Page 1 of 1

CVE-2023-4863 zero-day - patched in branch 5845 and 5938?

PostPosted: Thu Sep 14, 2023 1:13 pm
by HarmlessDave
https://nvd.nist.gov/vuln/detail/CVE-2023-4863 - "Heap buffer overflow in WebP in Google Chrome prior to 116.0.5845.187 allowed a remote attacker to perform an out of bounds memory write via a crafted HTML page. (Chromium security severity: Critical)"

This CVE was only posted 2 days ago but it seems pretty serious.
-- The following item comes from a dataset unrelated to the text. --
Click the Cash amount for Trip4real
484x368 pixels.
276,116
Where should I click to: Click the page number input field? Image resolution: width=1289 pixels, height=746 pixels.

Has the Chromium patch for this already been added to CEF 116 (5845) and 117 (5938) or is that coming in a future update?

Re: CVE-2023-4863 zero-day - patched in branch 5845 and 5938

PostPosted: Thu Sep 14, 2023 1:47 pm
by magreenblatt
Heap buffer overflow in WebP in Google Chrome prior to 116.0.5845.187

CEF M116 builds are currently at 116.0.5845.189, so it sounds like those will include the fix. Do you know what version of M117 includes the fix?

Re: CVE-2023-4863 zero-day - patched in branch 5845 and 5938

PostPosted: Thu Sep 14, 2023 2:51 pm
by HarmlessDave
magreenblatt wrote:
Heap buffer overflow in WebP in Google Chrome prior to 116.0.5845.187

CEF M116 builds are currently at 116.0.5845.189, so it sounds like those will include the fix. Do you know what version of M117 includes the fix?

Sorry, no. It isn't clear from the CVE what the minimum 117 version is, but I noticed there was a Google Chrome update today to Version 117.0.5938.63 (Official Build) (64-bit) that was probably to add the fix.

Re: CVE-2023-4863 zero-day - patched in branch 5845 and 5938

PostPosted: Fri Sep 15, 2023 2:10 am
by ndesktop
https://chromereleases.googleblog.com/2 ... op_11.html
Looks like fixed in 116.0.5845.187.

Edit: I think this is the fix. This is the DEPS commit.

For M117 I see the same commit here at 09-09-2023 22:56 then follows 117.0.5938.60 after 1+ hour on 09-09-2023 00:13.
So:
- M116: 116.0.5845.187
- M117: 117.0.5938.60

Re: CVE-2023-4863 zero-day - patched in branch 5845 and 5938

PostPosted: Sun Sep 17, 2023 9:21 pm
by amaitland
Chrome 117.0.5938.62 (Linux and Mac), 117.0.5938.62/.63( Windows)

https://chromereleases.googleblog.com/2 ... 2.html?m=1

Re: CVE-2023-4863 zero-day - patched in branch 5845 and 5938

PostPosted: Fri Sep 29, 2023 12:39 pm
by magreenblatt
There's another related CVE (CVE-2023-5217) that is fixed in Chromium 117.0.5938.132. This one is triggered by WebCodecs API encoder usage, so a workaround for older versions is to disable the WebCodecs API (`--disable-blink-features=WebCodecs`).